Hello all,
A recently released new version of QSMM project features probabilistic adaptive top-down and bottom-up parsers utilizing a reinforcement learning approach for the induction of context-free grammars by template. The reward function is based on the probability of parsing an input text by a probabilistic context-free grammar (PCFG) being learned. A template for learning a PCFG is an ambiguous grammar consisting of nonterminal symbols with regular expressions at their right-hand sides.
The parsers internally generate probabilistic assembler programs for parsing nonterminal symbols of a template grammar. A probabilistic assembler program can contain "jprob P, label" instructions specifying a jump to a location label with probability P. The assembler program defines the structure of a probabilistic finite automaton. The reinforcement learning process consists in adjusting probabilities of transitions between automaton states while performing actual transitions between them.
The reinforcement learning algorithm calculates accumulated cycle-summed values over cycles traversed in an automaton state transition graph and selects the next automaton state according to a relative probability that depends on an accumulated cycle-summed value. On finishing traversing a cycle in the graph, an accumulated cycle-summed value is incremented by the difference between a total reward value at cycle end and a total reward value at cycle start (an initial cycle-summed value).

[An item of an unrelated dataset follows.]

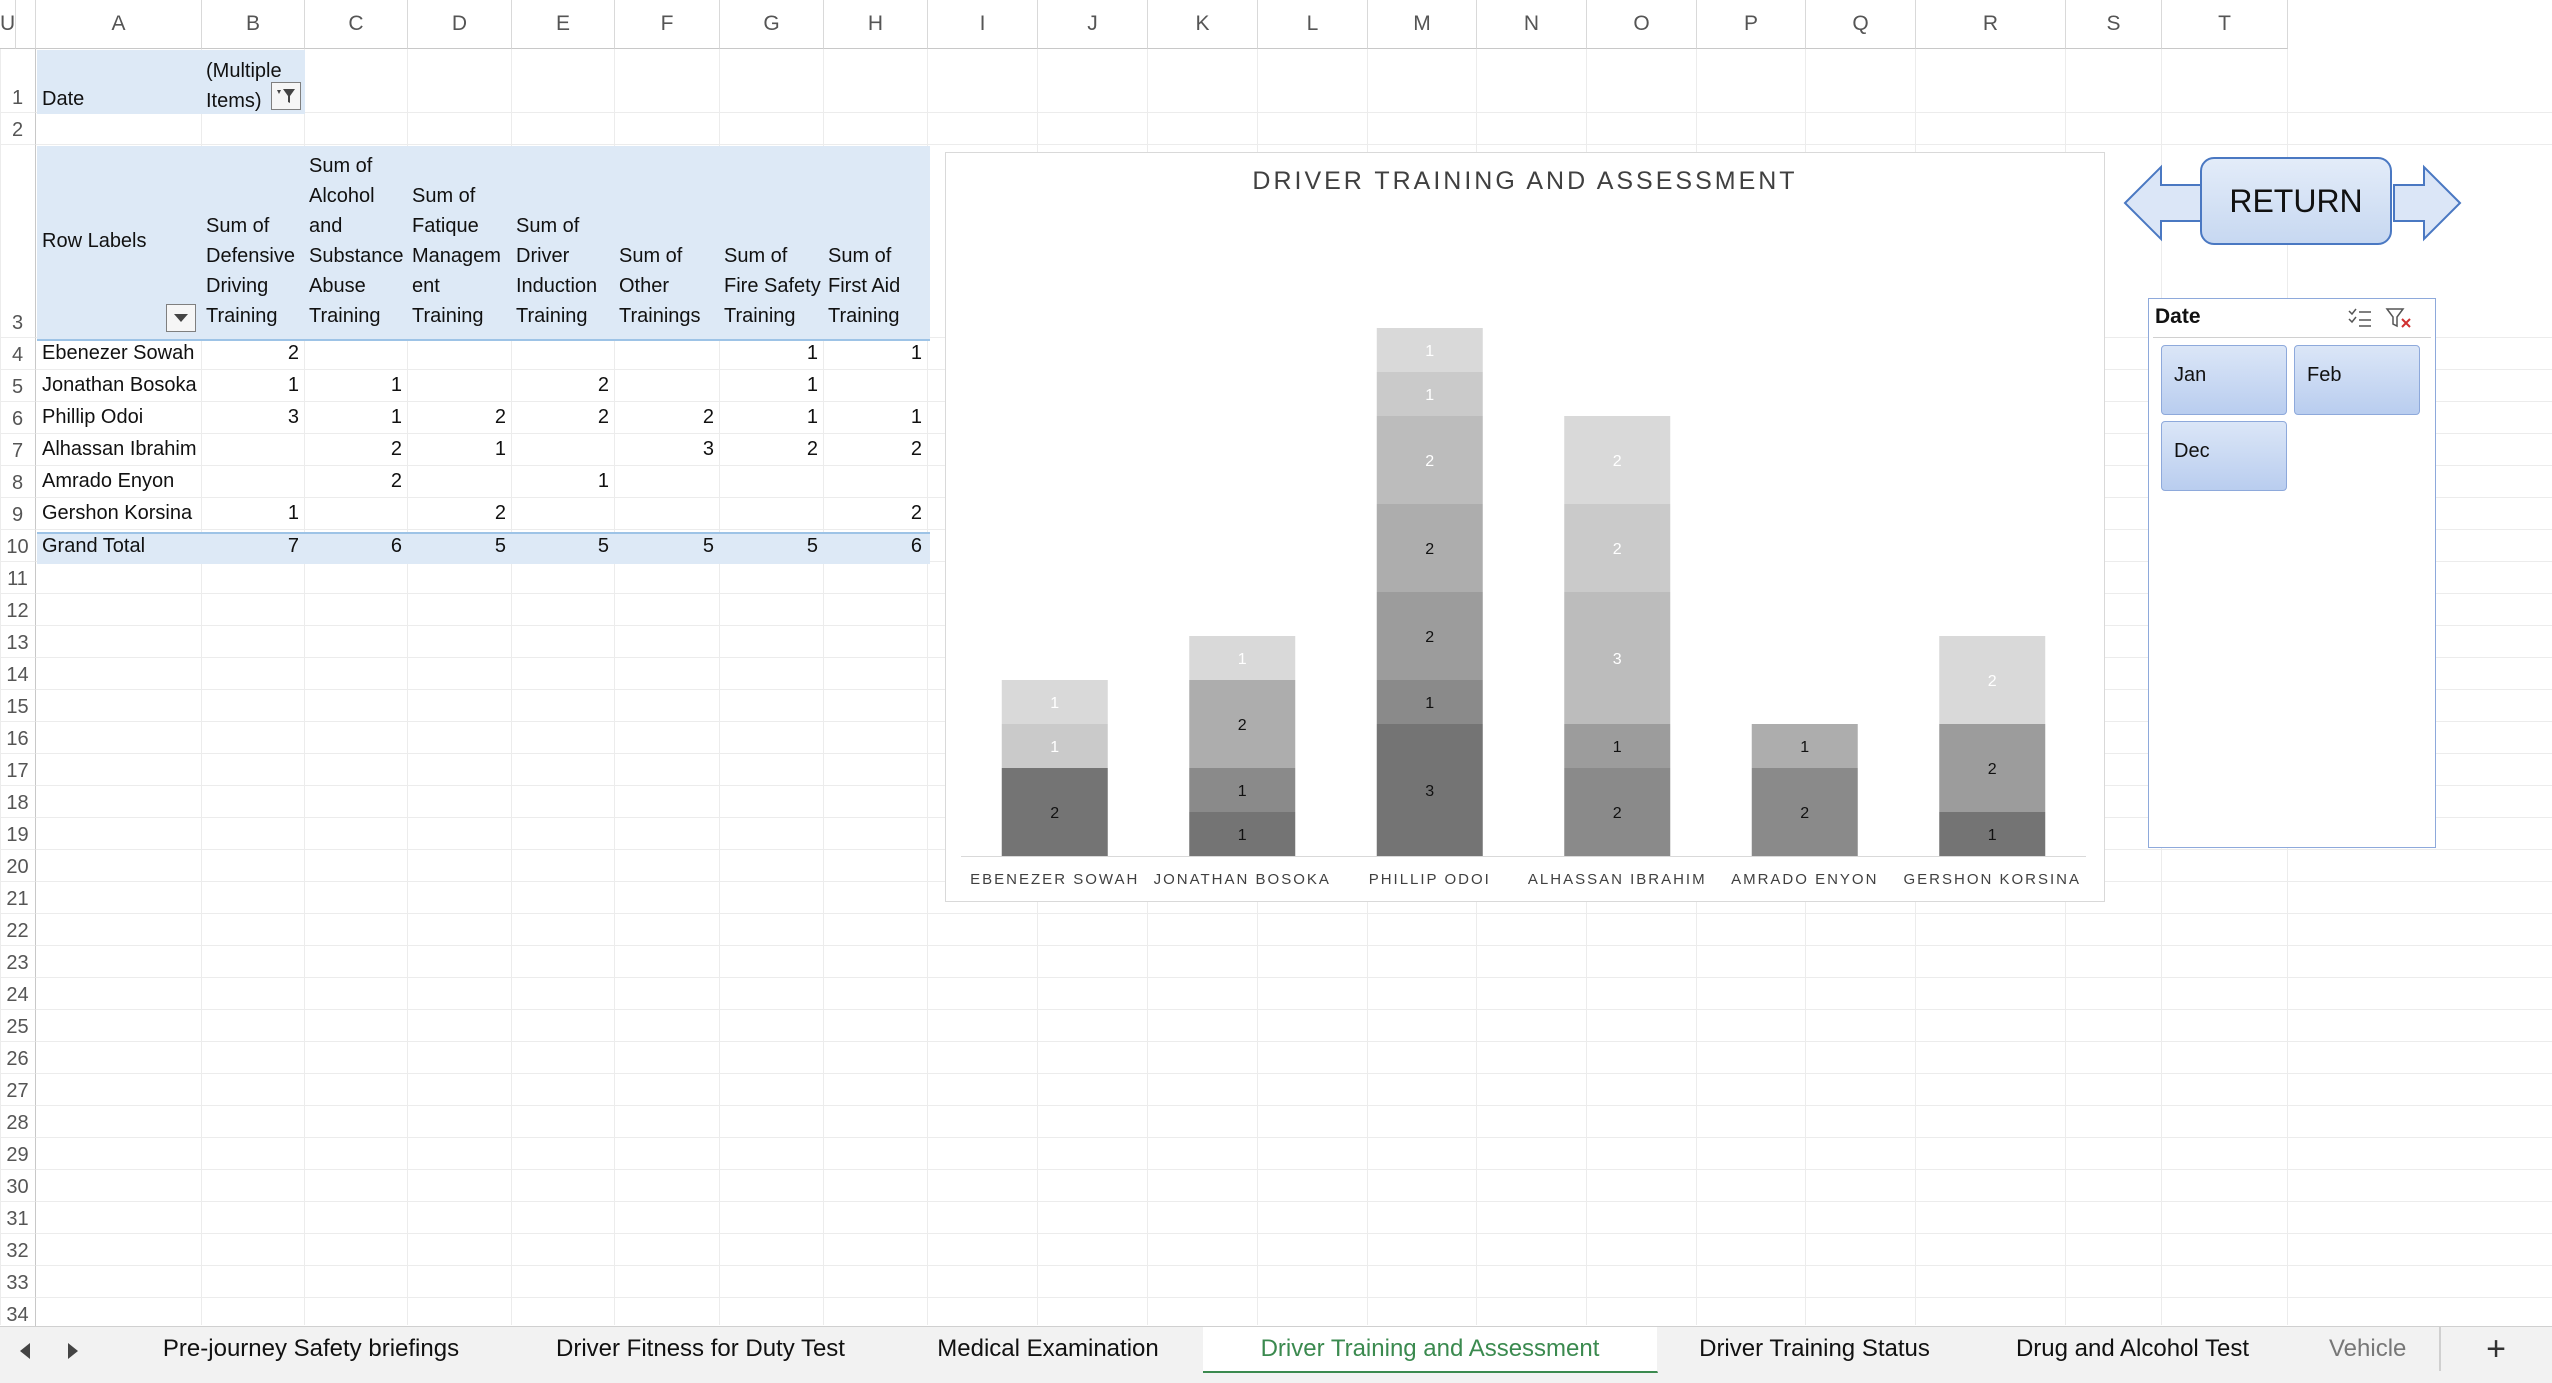 The image size is (2552, 1383). Describe the element at coordinates (701, 1349) in the screenshot. I see `sheet-tab: Driver Fitness for Duty Test` at that location.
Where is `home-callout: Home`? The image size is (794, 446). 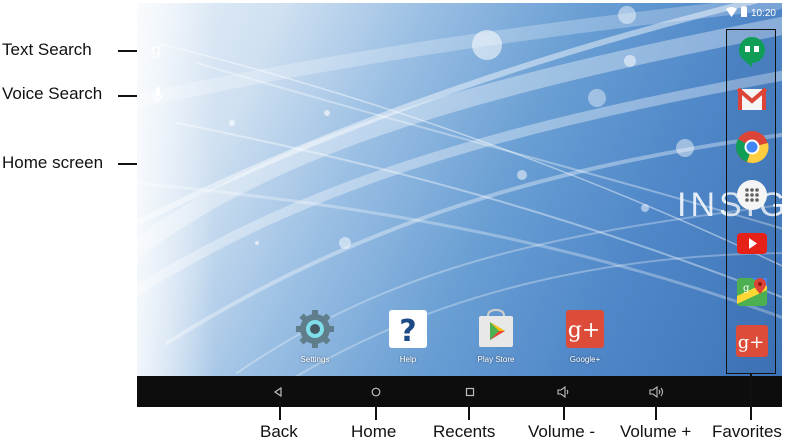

This algorithm supports scaling for large numbers of automaton states by generating helper finite automatons with tree-form state transition graphs. As every tree node has a small number of child nodes (2 for a binary tree), the number of relative probabilities to calculate for traversing a path from a root node to a leaf node is usually much smaller than the number of relative probabilities that would be calculated for all leaf nodes to select one of them.
The direct use of an accumulated cycle-summed value to calculate the relative probability of selecting a particular automaton state leads to poor learning results, as large cycle-summed values accumulated during long automaton execution decrease ability to try alternative state transition paths that may turn to be more optimal.
To cope with this problem, the algorithm performs the accumulation of cycle-summed values and statistics on led out PCFG productions only for a certain period of automaton execution time until current time. Compared to the previous QSMM version, the new version implements a simpler algorithm for calculating and adjusting the length of this time period.